After I had merged the data from each part above, I moved on to cleaning it. I had to make sure my numbers were stored as integers or floats, not strings. I also did some string manipulation to extract the information that I wanted.

Here’s an example of extracting the country, year, and episodes. When I first scraped this element, it came out as a string looking like “Korean Drama 2023, 18 episodes”. I separated by spaces to extract the country, then by commas to get the year and episodes.

# extract the year
year = info.split(',')[0][-4:]
year = int(year)
years.append(year)
# extract the episode
episode = info.split(',')[1]
numbers = re.findall(r'\d+', episode)
ep_length= int(numbers[0])
episodes.append(ep_length)
# extract the country
country = info.split(' ')[0] 
countries.append(country)

The last thing I did was change how network and genre were stored. They were originally scraped as strings (for example “Genres: Romance, Fantasy, Family”). I searched all the genres strings to get a list of the unique genres. Then I created a column in my dataframe for each genre, and included a 1 if the genre was present, 0 if not. After that I chose dropped networks and genres that didn’t have at least 15 occurences. You can see this code at the link below.

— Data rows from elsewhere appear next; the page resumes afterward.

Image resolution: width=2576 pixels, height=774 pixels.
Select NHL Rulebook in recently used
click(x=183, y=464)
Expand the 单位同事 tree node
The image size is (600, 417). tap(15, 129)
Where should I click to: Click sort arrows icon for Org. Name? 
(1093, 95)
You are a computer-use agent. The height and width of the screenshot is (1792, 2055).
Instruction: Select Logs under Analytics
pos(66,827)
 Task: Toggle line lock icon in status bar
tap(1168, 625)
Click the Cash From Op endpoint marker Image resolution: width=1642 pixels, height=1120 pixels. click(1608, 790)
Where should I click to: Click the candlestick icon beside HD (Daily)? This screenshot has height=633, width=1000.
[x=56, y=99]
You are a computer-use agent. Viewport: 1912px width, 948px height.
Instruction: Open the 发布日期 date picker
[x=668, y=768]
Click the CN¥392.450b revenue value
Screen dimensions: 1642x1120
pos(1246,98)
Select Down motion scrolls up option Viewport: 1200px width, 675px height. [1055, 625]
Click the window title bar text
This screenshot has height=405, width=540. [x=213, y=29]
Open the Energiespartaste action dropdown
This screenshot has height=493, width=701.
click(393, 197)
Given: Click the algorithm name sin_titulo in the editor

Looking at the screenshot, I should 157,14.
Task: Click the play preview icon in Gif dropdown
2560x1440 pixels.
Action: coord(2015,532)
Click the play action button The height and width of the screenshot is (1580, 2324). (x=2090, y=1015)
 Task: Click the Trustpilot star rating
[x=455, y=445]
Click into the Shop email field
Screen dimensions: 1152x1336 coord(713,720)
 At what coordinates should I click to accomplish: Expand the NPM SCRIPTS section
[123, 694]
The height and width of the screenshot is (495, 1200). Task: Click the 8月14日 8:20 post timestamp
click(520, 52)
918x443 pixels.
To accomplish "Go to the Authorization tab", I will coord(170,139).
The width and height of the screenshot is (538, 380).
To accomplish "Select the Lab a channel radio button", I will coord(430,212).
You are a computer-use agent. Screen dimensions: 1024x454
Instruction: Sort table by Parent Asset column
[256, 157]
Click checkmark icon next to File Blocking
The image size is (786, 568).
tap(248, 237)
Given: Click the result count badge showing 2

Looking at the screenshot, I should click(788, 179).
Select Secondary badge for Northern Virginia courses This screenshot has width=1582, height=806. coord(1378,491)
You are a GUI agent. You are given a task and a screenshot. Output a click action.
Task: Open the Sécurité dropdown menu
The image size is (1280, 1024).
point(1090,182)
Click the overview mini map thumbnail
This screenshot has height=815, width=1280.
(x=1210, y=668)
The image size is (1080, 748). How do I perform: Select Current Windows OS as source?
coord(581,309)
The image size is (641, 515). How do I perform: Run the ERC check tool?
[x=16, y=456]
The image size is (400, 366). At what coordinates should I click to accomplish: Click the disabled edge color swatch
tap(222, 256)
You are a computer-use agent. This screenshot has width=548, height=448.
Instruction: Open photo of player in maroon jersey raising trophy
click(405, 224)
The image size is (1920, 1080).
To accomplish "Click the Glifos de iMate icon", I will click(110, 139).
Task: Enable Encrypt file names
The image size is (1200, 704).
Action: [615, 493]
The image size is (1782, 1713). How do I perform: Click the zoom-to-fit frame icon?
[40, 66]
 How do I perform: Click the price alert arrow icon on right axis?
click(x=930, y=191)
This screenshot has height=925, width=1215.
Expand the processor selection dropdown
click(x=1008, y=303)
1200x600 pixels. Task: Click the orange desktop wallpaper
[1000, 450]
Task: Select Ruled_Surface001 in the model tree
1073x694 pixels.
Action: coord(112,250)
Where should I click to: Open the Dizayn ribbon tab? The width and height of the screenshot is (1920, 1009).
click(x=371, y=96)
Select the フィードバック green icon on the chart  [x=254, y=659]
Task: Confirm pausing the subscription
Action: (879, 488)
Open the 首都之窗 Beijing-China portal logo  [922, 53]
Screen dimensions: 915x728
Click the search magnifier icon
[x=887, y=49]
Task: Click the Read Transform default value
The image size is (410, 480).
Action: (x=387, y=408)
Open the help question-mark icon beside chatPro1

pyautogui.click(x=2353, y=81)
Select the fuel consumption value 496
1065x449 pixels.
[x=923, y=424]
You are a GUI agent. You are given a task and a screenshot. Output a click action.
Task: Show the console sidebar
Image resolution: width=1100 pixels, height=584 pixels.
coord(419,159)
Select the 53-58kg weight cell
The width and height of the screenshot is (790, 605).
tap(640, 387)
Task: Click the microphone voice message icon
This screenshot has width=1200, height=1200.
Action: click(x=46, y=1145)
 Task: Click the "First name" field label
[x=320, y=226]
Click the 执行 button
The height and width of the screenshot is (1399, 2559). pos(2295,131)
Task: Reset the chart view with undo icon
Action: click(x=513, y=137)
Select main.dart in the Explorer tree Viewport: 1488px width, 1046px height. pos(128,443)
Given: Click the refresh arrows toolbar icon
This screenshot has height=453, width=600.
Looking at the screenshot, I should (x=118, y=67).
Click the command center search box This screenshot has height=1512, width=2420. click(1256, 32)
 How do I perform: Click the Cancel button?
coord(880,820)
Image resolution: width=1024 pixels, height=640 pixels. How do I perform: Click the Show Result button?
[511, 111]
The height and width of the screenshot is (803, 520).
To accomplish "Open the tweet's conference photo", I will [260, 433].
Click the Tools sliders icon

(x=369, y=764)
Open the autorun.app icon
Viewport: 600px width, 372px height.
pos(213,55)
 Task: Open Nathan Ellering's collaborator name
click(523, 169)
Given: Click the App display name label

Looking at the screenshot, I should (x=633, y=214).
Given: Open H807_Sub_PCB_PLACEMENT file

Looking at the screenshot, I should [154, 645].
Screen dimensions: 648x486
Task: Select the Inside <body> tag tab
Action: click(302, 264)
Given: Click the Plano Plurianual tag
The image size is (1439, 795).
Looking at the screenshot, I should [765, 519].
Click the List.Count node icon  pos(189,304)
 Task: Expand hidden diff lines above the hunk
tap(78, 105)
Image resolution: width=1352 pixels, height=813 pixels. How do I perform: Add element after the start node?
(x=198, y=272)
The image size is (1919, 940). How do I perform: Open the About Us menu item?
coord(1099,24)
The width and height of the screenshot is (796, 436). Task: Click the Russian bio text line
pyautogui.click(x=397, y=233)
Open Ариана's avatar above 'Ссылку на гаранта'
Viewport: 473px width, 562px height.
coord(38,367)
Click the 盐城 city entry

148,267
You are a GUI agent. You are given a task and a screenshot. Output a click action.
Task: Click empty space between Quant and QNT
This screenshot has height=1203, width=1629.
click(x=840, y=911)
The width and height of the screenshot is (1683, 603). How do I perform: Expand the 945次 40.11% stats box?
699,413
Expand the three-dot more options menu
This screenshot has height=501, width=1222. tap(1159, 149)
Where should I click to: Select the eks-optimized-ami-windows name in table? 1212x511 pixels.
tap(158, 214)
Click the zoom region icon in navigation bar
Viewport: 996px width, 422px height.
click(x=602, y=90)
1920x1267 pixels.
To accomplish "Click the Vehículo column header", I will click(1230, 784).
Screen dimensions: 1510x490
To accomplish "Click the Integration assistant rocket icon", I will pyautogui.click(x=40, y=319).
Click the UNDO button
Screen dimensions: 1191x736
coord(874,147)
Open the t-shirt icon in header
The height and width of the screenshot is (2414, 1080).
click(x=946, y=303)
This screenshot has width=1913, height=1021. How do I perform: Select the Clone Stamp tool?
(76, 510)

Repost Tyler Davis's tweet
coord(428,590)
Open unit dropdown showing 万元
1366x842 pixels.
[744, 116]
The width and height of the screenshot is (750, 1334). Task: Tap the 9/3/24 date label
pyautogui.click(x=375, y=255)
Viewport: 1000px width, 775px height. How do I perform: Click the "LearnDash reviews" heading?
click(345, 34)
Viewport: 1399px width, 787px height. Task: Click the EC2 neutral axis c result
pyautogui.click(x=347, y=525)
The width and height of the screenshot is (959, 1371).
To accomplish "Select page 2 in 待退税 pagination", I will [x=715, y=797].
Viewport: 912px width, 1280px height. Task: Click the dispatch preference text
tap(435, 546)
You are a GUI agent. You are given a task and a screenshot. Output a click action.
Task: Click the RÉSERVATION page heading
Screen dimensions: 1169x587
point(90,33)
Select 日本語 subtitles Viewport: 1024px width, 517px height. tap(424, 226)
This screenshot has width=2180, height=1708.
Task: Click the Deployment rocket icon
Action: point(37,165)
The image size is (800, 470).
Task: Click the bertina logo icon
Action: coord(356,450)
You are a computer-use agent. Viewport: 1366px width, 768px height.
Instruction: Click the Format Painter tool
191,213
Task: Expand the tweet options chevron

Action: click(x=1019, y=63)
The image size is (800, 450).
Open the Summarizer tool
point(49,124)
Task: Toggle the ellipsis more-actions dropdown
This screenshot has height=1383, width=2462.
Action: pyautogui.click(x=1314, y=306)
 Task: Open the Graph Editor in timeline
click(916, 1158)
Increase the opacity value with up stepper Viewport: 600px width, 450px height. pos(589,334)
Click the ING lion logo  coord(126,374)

Once the data was cleaned, I stored it as a csv file to make it easier for future data analysis.

Check out my code for collecting and cleaning the data here.

Conclusion

I learned a lot about the Beautiful Soup and Selenium packages while preparing this dataset. Things that are simple for a human to do, like clicking a button, are more complicated when trying to do it in your code! I am excited to start analyzing these dramas and discover patterns for what makes a drama the best.